Pour beaucoup, jeu de rôle massivement multijoueur rime avec abonnement mensuel. Pourtant, on assiste depuis quelques années à l'émergence d'un nouveau modèle économique venu d'Asie, le "free to play". Autrement dit, des MMORPG accessibles gratuitement, dont le financement est assuré par l'achat -facultatif- d'items. Ce secteur est en plein boom en Europe : Bounty Bay Online, Rappelz, Dream of Mirror, Ragnarok Online... La liste commence à être longue. Aujourd'hui, nous allons nous intéresser à Runes of Magic, dernier représentant en date de cette catégorie. En cherchant son inspiration du côté d'un certain World of Warcraft, le titre développé par Runewaker pourrait bien représenter une sérieuse alternative au MMO de Blizzard pour les joueurs moins fortunés.
Runes of Magic s'adressant avant tout aux néophytes, commençons d'abord par rappeler les grands principes d'un MMORPG, quitte à enfoncer quelques portes ouvertes. Dans tout jeu du genre, vous incarnez un personnage que vous façonnez à votre guise, aussi bien pour ce qui est de son aspect physique que de ses compétences. Ensuite, vous parcourez un vaste monde pour gagner de l'expérience en tuant des créatures et en accomplissant des quêtes. En somme, rien de très différent des jeux de rôle solos, mis à part que vous partagez l'univers avec plusieurs milliers d'autres joueurs. L'interaction entre humains est au coeur du concept, qu'il s'agisse de commercer, de se combattre ou au contraire de s'allier pour aller nettoyer des donjons en groupe. Malgré tout ce qu'on peut penser, la pratique d'un MMORPG est une activité éminemment sociale.
La première étape consiste donc à créer votre personnage, votre avatar, bref votre représentation numérique dans le monde virtuel. Runes of Magic n'est pas très généreux en termes de possibilités à ce niveau-là, puisqu'il ne propose qu'une seule race, les humains, malgré la présence d'autres races plus originales, comme le peuple Capra (hommes-chèvres), malheureusement non jouable. Les choix sont déjà plus nombreux concernant l'apparence, surtout au niveau des visages, les options de corpulence étant quant à elles plus limitées. Pour ce qui est de la classe de personnage, Runes of Magic fait dans le classique (un constat qui reviendra souvent dans ce test) : guerrier, chevalier, mage, prêtre, éclaireur et rôdeur. Petite originalité toutefois : une fois au niveau 10, vous pourrez sélectionner une classe secondaire. Mais n'espérez pas pour autant être capable de porter une armure de maille et une épée avec votre mage/guerrier, seules quelques capacités sont communes aux deux classes. Pour cela, il faudra plutôt basculer en guerrier/mage, opération qui peut se faire uniquement en rentrant dans votre maison. Vous pourrez alors dire adieu à la plupart de vos sorts... Bref, ce système de multiclassage n'est pas vraiment satisfaisant. Il donne plutôt l'impression de jouer deux personnages différents, qui partagent seulement le même corps et quelques fonctionnalités, dont certaines auraient d'ailleurs gagné à être séparées, comme l'inventaire et le journal des quêtes.

- _Section des données_
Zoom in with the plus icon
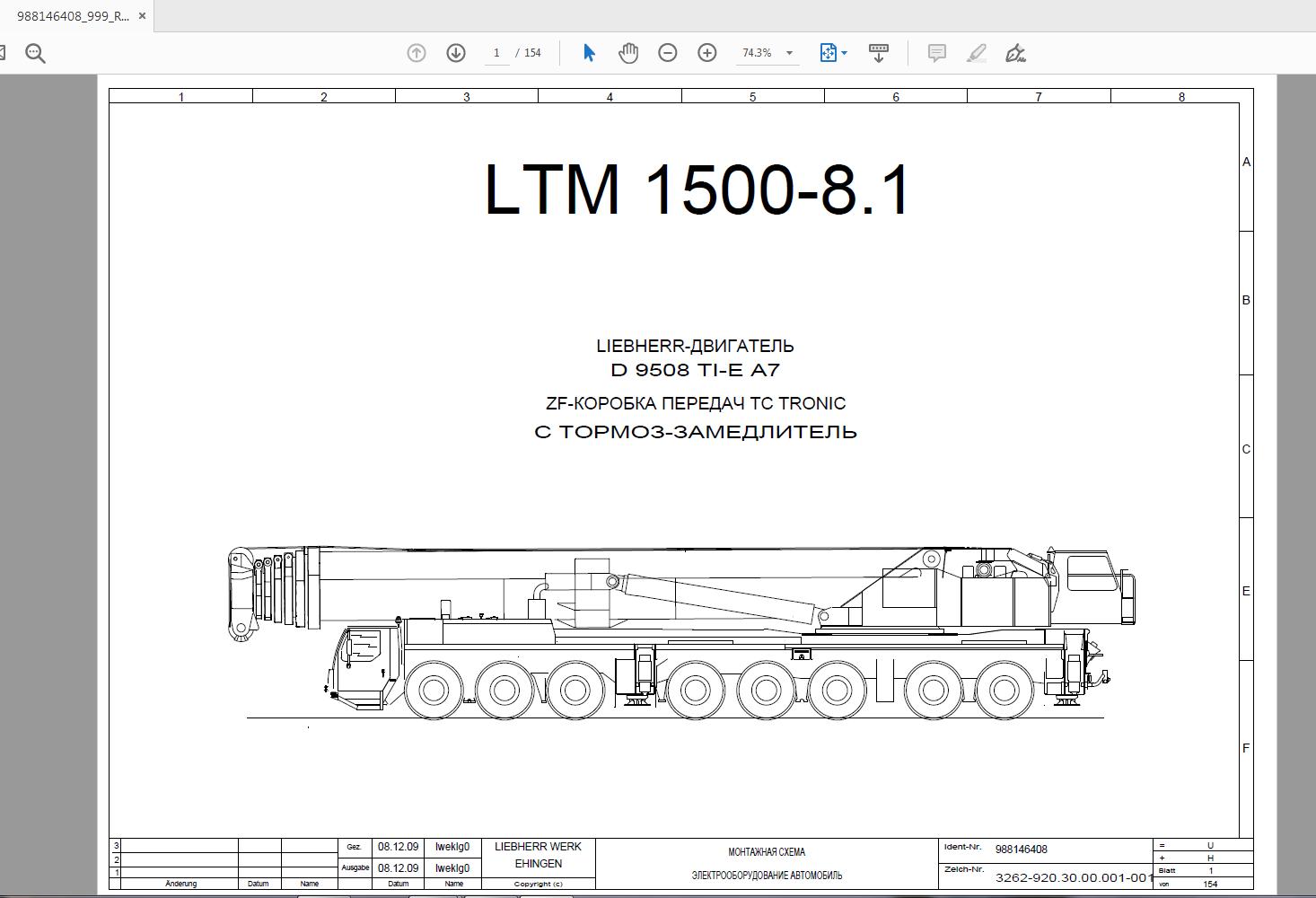1316x898 pixels. pyautogui.click(x=708, y=52)
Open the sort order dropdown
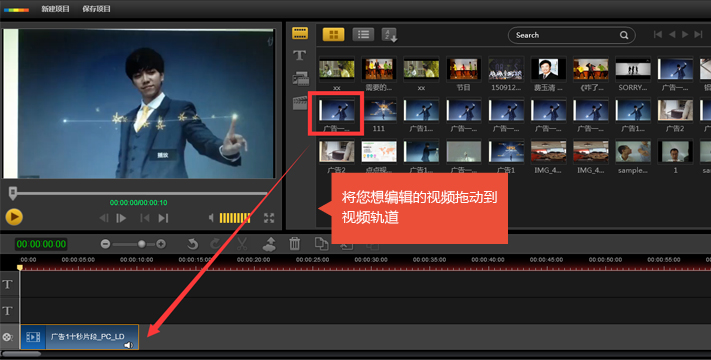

- _Consigne A_
D'après le texte fourni, à quel niveau peut-on choisir une classe secondaire dans Runes of Magic ?
- _Consigne B_
Dressez la liste de toutes les classes de personnage que le texte fourni attribue à Runes of Magic.
- _Consigne C_
Transcrivez le passage du texte fourni qui va de « Pour beaucoup, jeu » jusqu'à « joueurs moins fortunés. ».
Les lignes qui précèdent forment un matériau distinct du texte fourni.

- _Réponse rédigée A_
Au niveau 10.

- _Réponse rédigée B_
Guerrier, chevalier, mage, prêtre, éclaireur et rôdeur.

- _Réponse rédigée C_
Pour beaucoup, jeu de rôle massivement multijoueur rime avec abonnement mensuel. Pourtant, on assiste depuis quelques années à l'émergence d'un nouveau modèle économique venu d'Asie, le "free to play". Autrement dit, des MMORPG accessibles gratuitement, dont le financement est assuré par l'achat -facultatif- d'items. Ce secteur est en plein boom en Europe : Bounty Bay Online, Rappelz, Dream of Mirror, Ragnarok Online... La liste commence à être longue. Aujourd'hui, nous allons nous intéresser à Runes of Magic, dernier représentant en date de cette catégorie. En cherchant son inspiration du côté d'un certain World of Warcraft, le titre développé par Runewaker pourrait bien représenter une sérieuse alternative au MMO de Blizzard pour les joueurs moins fortunés.